> _What to work on_:
Could you continue the court hearing transcript below, where counsel argues an application before the bench, picking up after its final sentence rather than working on the listing?

> _Page excerpt_:
┏━━
MR NICHOLSON: Your Honours, the first matter I need to address is the application for extension to time.
BRENNAN CJ: What do you have to say about that, Mr Keleman?
MR KELEMAN: I do not oppose it, your Honour.
MR NICHOLSON: Thank you, your Honours. This is an application in which I do not underestimate the nature of the gradient in front of me. For me to have the prospects of a successful application I would need to attract your Honours' attention and interest to the proposition, first, that strenuous over-zealous cross-examination of a principal defence witness on an erroneous basis carries with it the probable penalty of a discharge in return for that type of cross- examination. The second - - -
GAUDRON J: Even if the imputations are later withdrawn in front of the jury?
MR NICHOLSON: Certainly, and I do need to address that issue.
GAUDRON J: And what takes it from probable to certain, which is really where you have to get to, have you not?
MR NICHOLSON: I would prefer to go to certain, but I thought my chances then would be even up a steeper gradient, so I thought it would be preferable to leave flexibility in the system. May I make the second point, and then I will address that issue. The second point, your Honours, is that consistent with, I believe, what his Honour Justice Sully said at I think application book 82 - I do not need to go into the matter other than to refer to possibly line 60 where his Honour refers to the constant stream emanating concerning alleged verbal admissions from an inquiry being conducted in the State. This is the second point, that in circumstances where there has been a trial - as in this case - which ended without conclusion following an inability.....to agree, and a second trial happening where transcript is released by the prosecution to officers who have previously given inconsistent evidence and they then fix up the evidence by reference to reading the transcript and getting or regathering a level of consistency in the presentation of their evidence in the second trial, so as to eliminate that revealed on the first trial. That practice is worthy of criticism. It ought not happen as a matter of principle in this system.
┗━━
> _Source excerpt_:
┏━━
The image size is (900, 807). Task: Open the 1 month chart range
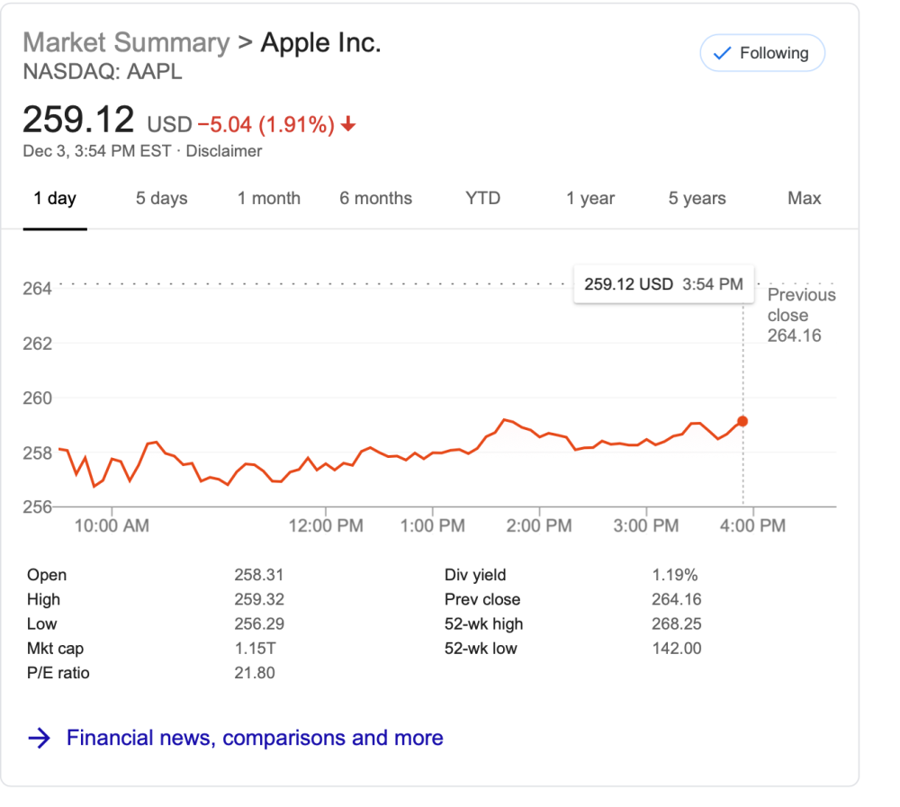[269, 199]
┗━━
> _Output of the task_:
The application then is founded on those two propositions. The first, to address the issue Justice Gaudron raised, is even if there is an apology. The apology - and I will come to it in terms - at application book 67 was a reference couched in legal terms in these words, line 39:
I withdraw any suggestion in this Court that you have been guilty of a breach of either of those legal requirements, those legal Acts. Either the misprision of felony or the Section 316. Do you understand?
That is the full extent of the withdrawal, a withdrawal by way of apology for suggesting a breach of legal requirement. Your Honour, the nature of the attack did involve an allegation of section 316, which did not exist as a matter of law at the time, misprision of a felony, which, in any case, the act complained of was not, but further a gross breach of ethics, being too close to his client and coming to court to try and help his client. That, from a solicitor - a witness being a solicitor - who was linked both to the accused and to the witness who was presented.
TOOHEY J: What is the principle involved here that leads to or, what you would say, to lead to the discharge of the jury in that situation?
MR NICHOLSON: That is the first point that I seek to raise. The point that I seek to raise is to interest your Honours in the proposition that when over-zealous cross-examination by a prosecutor has, in the circumstances of this case, occurred, it will carry with it the probable consequences of the jury being discharged on the application of the accused so as to preserve the integrity of the trial process.
GAUDRON J: That cannot come out of the thin blue air or sky, whatever it is. It must come, if from anywhere, from the necessity for there to be a fair trial. You must link it, must you not, to the concept of fair trial?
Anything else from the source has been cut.